I'll give 4.17-wip a whirl, cloning and building right now.
Created attachment 137643 [details] snippet from make protocol 4.17-wip does not compile for me, see the attached error snippet.
(In reply to taijian from comment #7) > Created attachment 137643 [details] > snippet from make protocol > > 4.17-wip does not compile for me, see the attached error snippet. Fixed.
Created attachment 137646 [details] dmesg with kernel amd-staging-4.17-wip-c6bcaec0aa3e OK, so on boot everything seems fine and dandy, less error messages than before. However, please note the 213.xxx and 480.xxx marks: This is where I actually use the dGPU (with DRI_PRIME=1 glxinfo). Something is clearly not right here... Also, power consumption as per powertop has not improved over 4.15/16, the dGPU clearly does not fully power down when not in use (~25W vs ~12W with amdgpu blacklisted).
Created attachment 137647 [details] dmesg with kernel amd-staging-4.17-wip-c6bcaec0aa3e accidentially uploaded the trunkated version... PEBKEC...
Addendum: What DOES work now without crashing the system is dynamically en- and disabling the dGPU via # echo "\\_SB.PCI0.PEG0.PEGP._{OFF|ON}" > /proc/acpi/call So that is definitely progress!
(In reply to taijian from comment #11) > Addendum: What DOES work now without crashing the system is dynamically en- > and disabling the dGPU via > > # echo "\\_SB.PCI0.PEG0.PEGP._{OFF|ON}" > /proc/acpi/call > > So that is definitely progress! Are you messing with that while the driver is loaded? Doing so will cause problems because you're changing the hw state behind the driver's back.
(In reply to Alex Deucher from comment #12) > (In reply to taijian from comment #11) > > Addendum: What DOES work now without crashing the system is dynamically en- > > and disabling the dGPU via > > > > # echo "\\_SB.PCI0.PEG0.PEGP._{OFF|ON}" > /proc/acpi/call > > > > So that is definitely progress! > > Are you messing with that while the driver is loaded? Doing so will cause > problems because you're changing the hw state behind the driver's back. Yeah, I know. The problem is that I cannot unload the driver, because modprobe always complains about it being in use. However, I found that with 4.17-wip the system actually remains stable after disabling the hardware, as long as I don't try to use it - which was not the case before, where it would crash much faster. But seriously, what I'm doing is that I have two boot entries, one that blacklists amdgpu and does the acpi_call thingy and one that doesn't. So one for mobile usage, one for gaming. Would be nice, though, if I did not need to reboot to switch between the two use cases...
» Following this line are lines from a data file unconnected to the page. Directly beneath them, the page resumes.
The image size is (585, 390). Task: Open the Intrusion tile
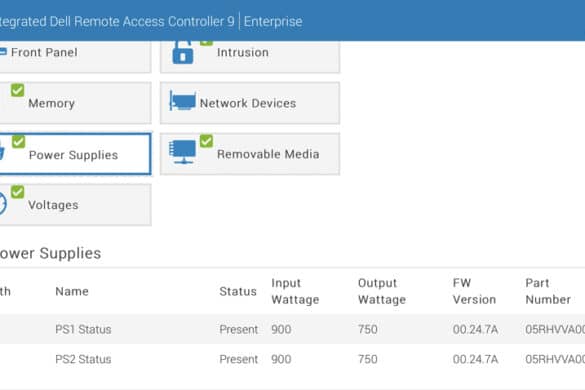pyautogui.click(x=250, y=56)
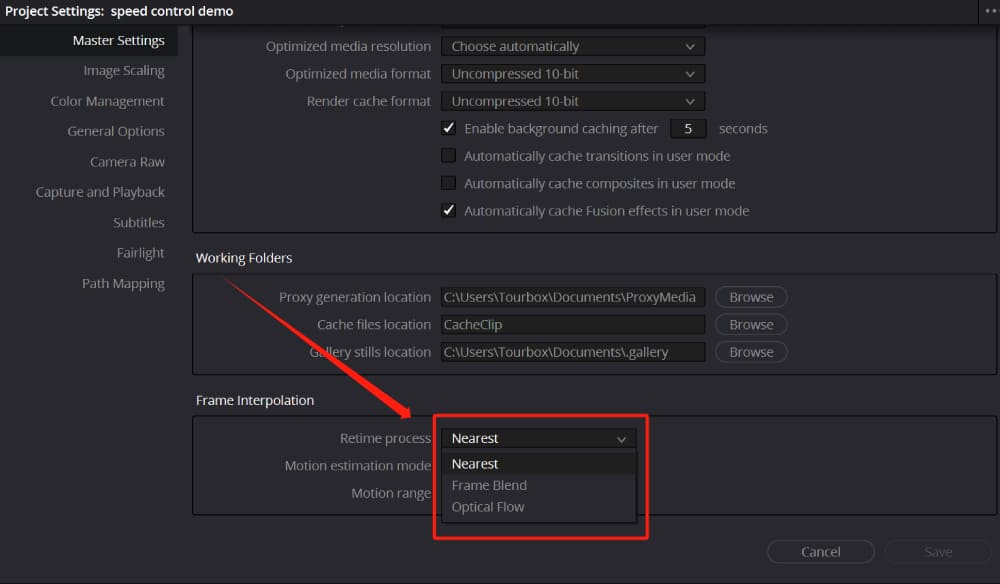Screen dimensions: 1000x584
Task: Enable automatically cache transitions in user mode
Action: [449, 155]
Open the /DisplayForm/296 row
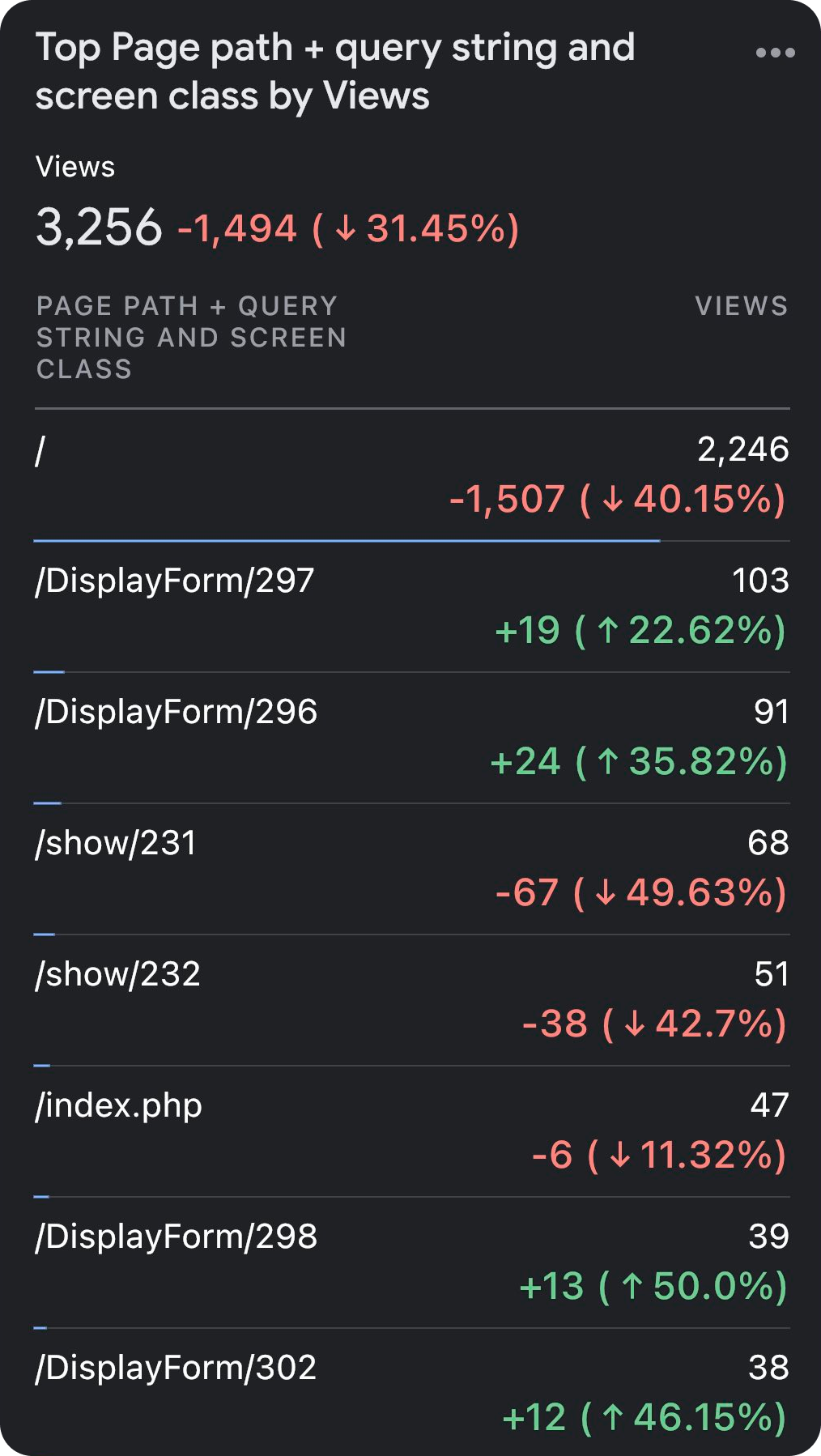 point(411,737)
Created attachment 137651 [details] [review] patch to test Can you try this patch and append amdgpu.force_atpx=1 to the kernel command line in grub? Does it help?
(In reply to Alex Deucher from comment #14) > Created attachment 137651 [details] [review] [review] > patch to test > > Can you try this patch and append amdgpu.force_atpx=1 to the kernel command > line in grub? Does it help? Nope. To be precise: After invoking 'DRI_PRIME=1 glxinfo', the system crashed before I was able to run dmesg (as in: the screen froze and it became completely unresponsive). So that was not really an improvement. I'm gonna go ahead and try the latest git head from that repo now, before I had only applied your patch on top of c6bcaec0aa3e.
Created attachment 137668 [details] dmesg with kernel amd-staging-4.17-wip-d0d4f398ddc0 here is the new dmesg with all of todays patches applied (up to d0d4f398ddc0). The usual (DRI_PRIME=1 glxinfo) happens at 66.xxx - and this time around, the system did not crash!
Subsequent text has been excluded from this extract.